All pre-processing and data analysis steps (Fig. 1) were performed with Python 3. Participants whose consent date was not available (No = 2), who withdrew consent (No= 158), who had other primary cancers (No= 105,924) or concurrent cancers (No= 1,458) were excluded. We removed outliers outside the 0.1 and 0.99 percentiles. To simplify the interpretation of results, ethnicity was recoded as white and non-white, and education level as university and non-university. Summed MET minutes were grouped into 5 quintiles. To maximize the data available in the analyzes that follow, we opted for methods that can handle sparse data where possible and coded missing data into categorical measures as an ‘unknown’ category. We performed group comparisons on baseline data using two-tailed chi-square tests and between-sample t-tests and corrected for multiple comparisons using the false discovery rate. Analysis-specific pre-processing steps are provided in the respective sections.
Event time analysis
We used the Cox regression model to assess the effect of the above biomarkers on age at diagnosis and associated risk for CRC using the Lifelines package20. In addition to the filtering steps explained in pre-processing, we removed participants who developed some type of cancer prior to recruitment (No= 6740). All participants were followed up to the censoring date, February 29, 2020. We calculated survival based on participant age. Covariates used in the model were measures from the initial screening visit. Since Cox regression does not deal with missing data, rows with missing values were removed.
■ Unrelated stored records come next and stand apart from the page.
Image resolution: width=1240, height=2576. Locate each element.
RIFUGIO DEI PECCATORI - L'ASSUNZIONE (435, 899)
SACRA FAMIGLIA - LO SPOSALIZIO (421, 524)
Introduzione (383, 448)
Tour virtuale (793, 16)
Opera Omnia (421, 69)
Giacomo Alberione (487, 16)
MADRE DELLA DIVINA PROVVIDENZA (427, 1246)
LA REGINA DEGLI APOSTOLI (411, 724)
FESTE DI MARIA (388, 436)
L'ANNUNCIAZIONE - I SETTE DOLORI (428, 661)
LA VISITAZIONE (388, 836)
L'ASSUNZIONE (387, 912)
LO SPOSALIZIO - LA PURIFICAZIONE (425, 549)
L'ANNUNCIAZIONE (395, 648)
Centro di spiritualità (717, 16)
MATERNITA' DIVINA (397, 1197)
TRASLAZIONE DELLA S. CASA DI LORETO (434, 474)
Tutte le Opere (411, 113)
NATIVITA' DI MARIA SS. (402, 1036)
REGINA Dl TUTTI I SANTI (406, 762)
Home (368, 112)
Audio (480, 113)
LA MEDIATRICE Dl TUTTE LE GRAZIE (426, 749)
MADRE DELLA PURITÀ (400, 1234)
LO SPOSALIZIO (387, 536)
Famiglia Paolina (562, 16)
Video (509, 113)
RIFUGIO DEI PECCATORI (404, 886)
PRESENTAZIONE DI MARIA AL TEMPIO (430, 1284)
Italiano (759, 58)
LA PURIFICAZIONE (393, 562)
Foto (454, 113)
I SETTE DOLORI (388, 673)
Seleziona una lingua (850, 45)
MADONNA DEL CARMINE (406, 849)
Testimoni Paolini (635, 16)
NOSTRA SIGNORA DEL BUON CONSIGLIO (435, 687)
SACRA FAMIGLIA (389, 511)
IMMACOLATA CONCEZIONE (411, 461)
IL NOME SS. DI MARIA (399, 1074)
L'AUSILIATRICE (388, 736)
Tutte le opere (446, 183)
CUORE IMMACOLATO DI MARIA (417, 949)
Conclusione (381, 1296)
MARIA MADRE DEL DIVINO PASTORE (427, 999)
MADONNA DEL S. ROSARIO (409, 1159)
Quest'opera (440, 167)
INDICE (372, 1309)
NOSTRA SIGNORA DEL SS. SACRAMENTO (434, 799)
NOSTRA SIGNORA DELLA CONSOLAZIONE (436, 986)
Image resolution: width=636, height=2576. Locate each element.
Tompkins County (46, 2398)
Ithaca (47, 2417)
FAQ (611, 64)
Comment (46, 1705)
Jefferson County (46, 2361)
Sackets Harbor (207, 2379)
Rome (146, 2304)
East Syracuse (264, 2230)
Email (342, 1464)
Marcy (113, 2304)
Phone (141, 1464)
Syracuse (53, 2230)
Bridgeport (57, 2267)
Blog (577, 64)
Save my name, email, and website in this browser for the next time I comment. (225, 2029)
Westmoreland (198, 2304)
A data-driven approach was adopted to find the optimal set of covariates to model in Cox regression. We first split the dataset into 80% training and 20% test sets, stratified by label. We performed an advanced feature selection where each covariate was univariately fitted to the data set and any covariates that exceeded P> 0.10 has been removed from the feature list. We then test the dataset for multicollinearity by calculating variance inflation factors (VIF) and remove any covariates that exceed VIF> 10. Finally, we use backward feature elimination, where we initially model all remaining variables and then iteratively remove the variable with the greatest non-significance in P> 0.05, until all model covariates were significant. The final model was then evaluated with the test set. We report the concordance index (C-index) for the training and test sets as an index of model performance.
We use the Python implementation of GPBoostwhich combines powerful tree-growth algorithms with mixed effects models – which are commonly used when working with clustered data21.22, to classify CRC vs HC using initial and repeat visits (when available). The growing part of the tree uses Light GBMa highly efficient type of gradient-boosting decision tree, which deals with missing values and works with categorical variables23.
Here we use the same procedures for processing features and removing outliers as before. Unlike the survival analysis, we included prevalent and incident cases and kept incomplete lines. We assigned a binary label for CRC to each participant’s study visit based on whether they had developed CRC at the time of the visit. We first split the dataset into 80% training and 20% test sets, and then split the training set into 5-fold cross-validation (CV) for feature selection experiments. We evaluated the performance of the final model using the area under the receiver operating characteristic curve (AUC-ROC).
To determine the number of resources, we implement recursive resource elimination (RFE)24. RFE is a wrapper-like feature selection algorithm that recursively removes the least “important” features until the desired number of features is reached. To find a cost-effective combination of biomarkers, we performed a grid search with a maximum of 5 features, using the gain-based feature importance provided by our model. The ideal number of resources (Nresources) was then selected as the number of traits that achieved the highest quintuple CV score. We also calculated feature importance values for each split, normalized by total importance and aggregated across splits. We generated partial dependency plots (PDP) to assess the dependency of the predicted CRC probability on each feature.